As a centralized collection service

Deploying Grafana Agent as a centralized service is recommended for collecting application telemetry. This topology allows you to use a smaller number of agents to coordinate service discovery, collection, and remote writing.


Using this topology requires deploying the Agent on separate infrastructure, and making sure that agents can discover and reach these applications over the network. The main predictor for the size of the agent is the number of active metrics series it is scraping; a rule of thumb is approximately 10 KB of memory for each series. We recommend you start looking towards horizontal scaling around the 1 million active series mark.

Using Kubernetes StatefulSets

Deploying Grafana Agent as a StatefulSet is the recommended option for metrics collection. The persistent pod identifiers make it possible to consistently match volumes with pods so that you can use them for the WAL directory.

You can also use a Kubernetes deployment in cases where persistent storage is not required, such as a traces-only pipeline.



  • Requires running on separate infrastructure

Use for

  • Scalable telemetry collection

Don’t use for

  • Host-level metrics and logs

As a host daemon

Deploying one Grafana Agent per machine is required for collecting machine-level metrics and logs, such as node_exporter hardware and network metrics or journald system logs.


Each Grafana Agent requires you to open an outgoing connection for each remote endpoint it’s shipping data to. This can lead to NAT port exhaustion on the egress infrastructure.
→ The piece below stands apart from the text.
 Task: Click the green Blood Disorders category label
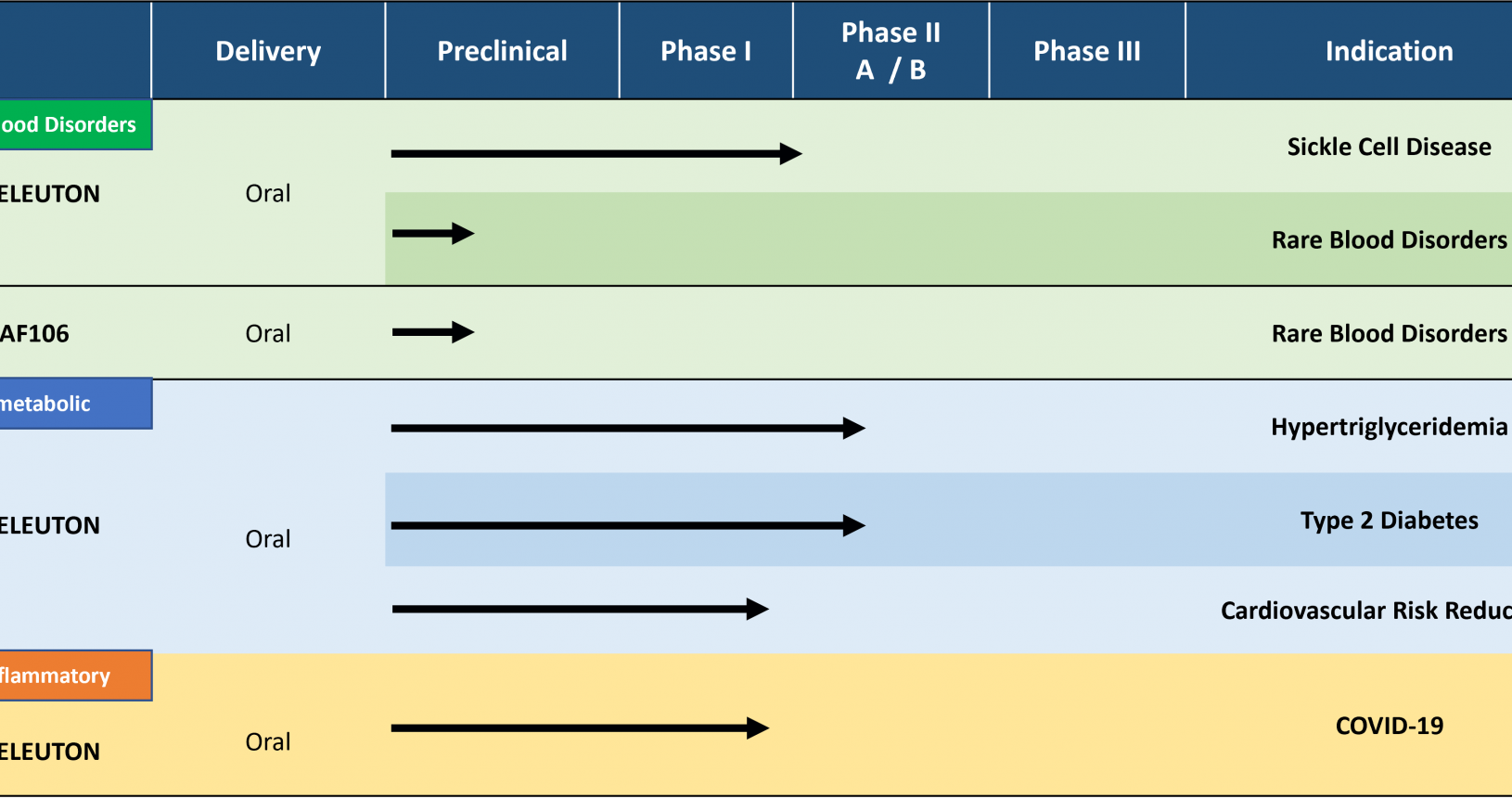tap(75, 124)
Each egress IP can support up to (65535 - 1024 = 64511) outgoing connections on different ports. So, if all agents are shipping metrics and log data, an egress IP can support up to 32,255 agents.

Using Kubernetes DaemonSets

The simplest use case of the host daemon topology is a Kubernetes DaemonSet, and it is required for node-level observability (for example cAdvisor metrics) and collecting pod logs.
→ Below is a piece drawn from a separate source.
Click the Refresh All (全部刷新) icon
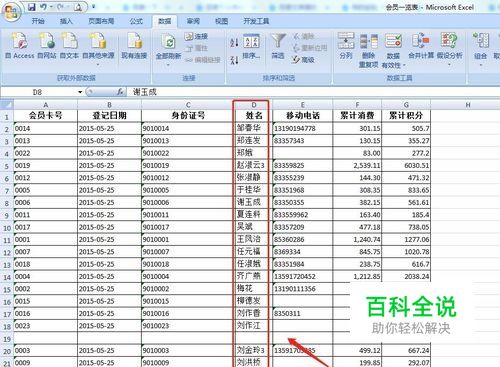 (168, 42)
  • Doesn’t require running on separate infrastructure
  • Typically leads to smaller-sized agents
  • Lower network latency to instrumented applications


  • Requires planning a process for provisioning Grafana Agent on new machines, as well as keeping configuration up to date to avoid configuration drift
  • Not possible to scale agents independently when using Kubernetes DaemonSets
  • Scaling the topology can strain external APIs (like service discovery) and network infrastructure (like firewalls, proxy servers, and egress points)

Use for

  • Collecting machine-level metrics and logs (for example, node_exporter hardware metrics, Kubernetes pod logs)

Don’t use for

  • Scenarios where Grafana Agent grows so large it can become a noisy neighbor
  • Collecting an unpredictable amount of telemetry

As a container sidecar

Deploying Grafana Agent as a container sidecar is only recommended for short-lived applications or specialized agent deployments.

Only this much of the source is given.